Chapter 22

“The big idea, the 
longer view—don’t 
let it get the best of you.”

          “Sooo, Aimee was your first figure study, huh?”

          “At the Institute, nosy. Faith was my very first.”

          “Your…mother…”

          “You should see her pin-ups. The mother of all mothers.”

          Angles and configurations, I was still trying to get a handle on any homological scenarios. But further prurient curiosity and concentration escaped me altogether once we rejoined Nicasio Valley Road, then Sir Francis Drake Boulevard to Route 1 near Olema—no CHP shakedowns in sight. From there southward, we took the coastal route: Dogwood, hints of Bolinas, Stinson Beach. Barely secluded ocean strands, dizzily switchbacked turns, cliff-hanging S-curves, organic dairy farms and sprawling quarter horse spreads. Shoreline 1 was one long scenic blur of rustic and tidal beauty, expanding even more dramatically as we rose toward the Panoramic Highway hump, from which we could see clearly back north to Point Reyes and Drakes Bay from a string of narrow turnouts.

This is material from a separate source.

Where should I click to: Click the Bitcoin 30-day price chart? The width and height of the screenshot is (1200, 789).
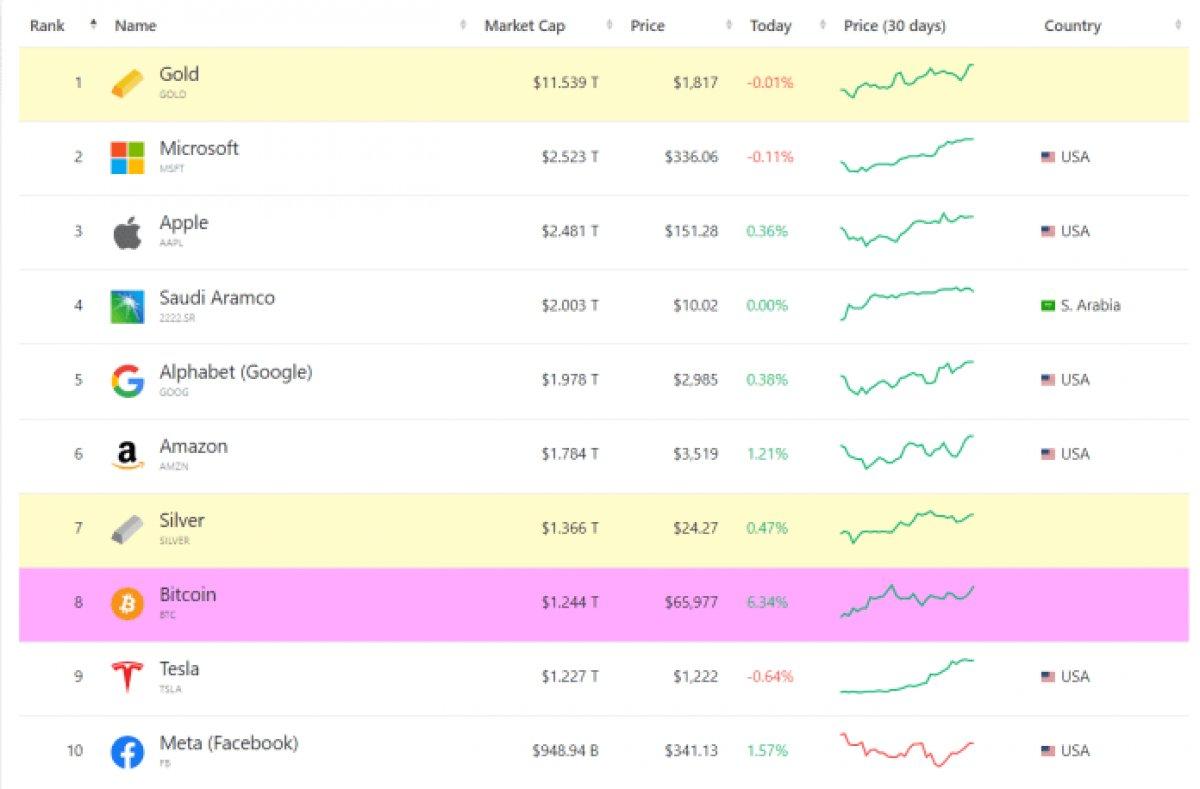(906, 601)
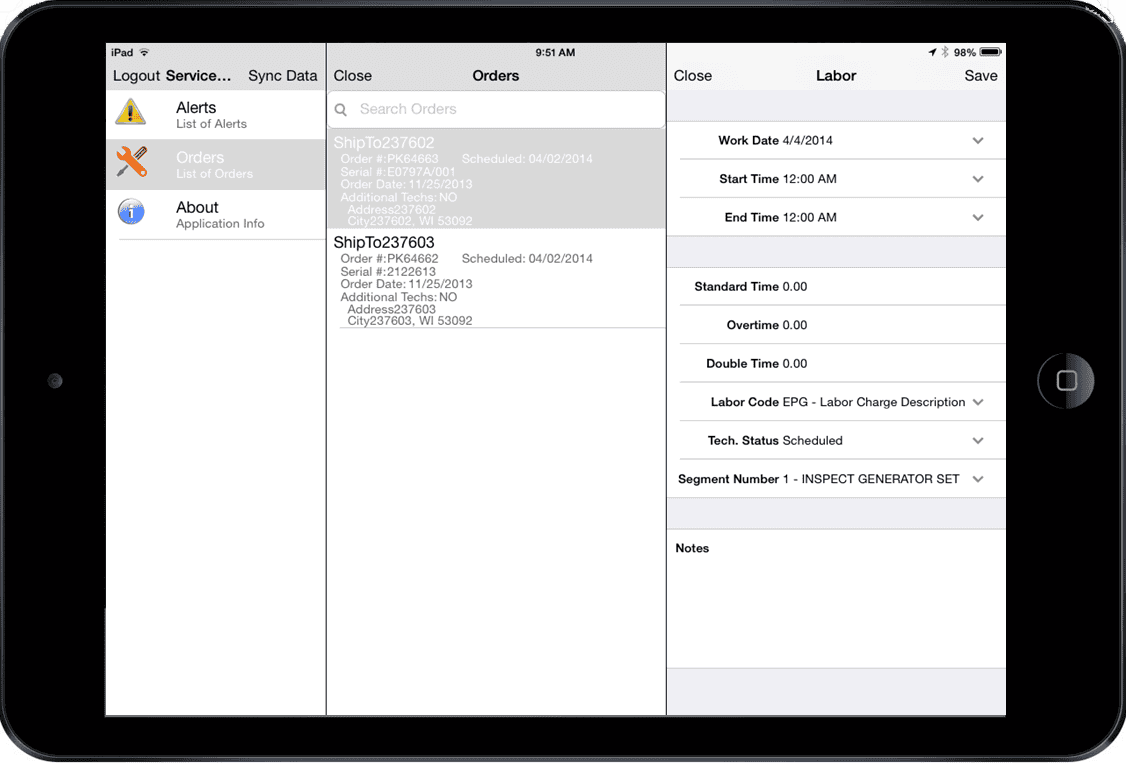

          A peripheral lightheadedness, a swivel-necked giddiness set in at the Tamalpais viewpoint, a full perspective on the entire Bay region that rendered me speechless along the winding, redwooded descent into Mill Valley and its little shake-sided, arts & crafts-style charmers, down through Tam Junction, under the 101 freeway’s Wm. T. Bagley Bridge to this jaw-dropping walk in bayfront Sausalito, parking outside a landmark produce grocery mere footsteps away.

          “It just goes to show how incredibly special the Bay Area is,” Sydney said, soon as we began strolling along the Bridgeway promenade, San Francisco’s skyline coming more fully into view. “You’ve got the most exciting city in the world over there, and, like, a rural paradise 15 minutes over the Gate. It’s even more spectacular the further up you go, like by Sebastopol, where my cousins live—they actually have a dome up there.”

          “No lie? Those meters in force today, or,” I scouted around for meter maids—so far, so good. There was no missing Sausalito’s other surroundings, clustered cabins and cottages haphazardly spilling down its hillsides in Mediterranean tiers to the village’s waterfront tourist row. Across Bridgeway, I spotted a wiped-out old salt sitting, shivering in the cool shade of a palm tree, and pondered if it could have been Villa Mañana’s Mr. Wiggs.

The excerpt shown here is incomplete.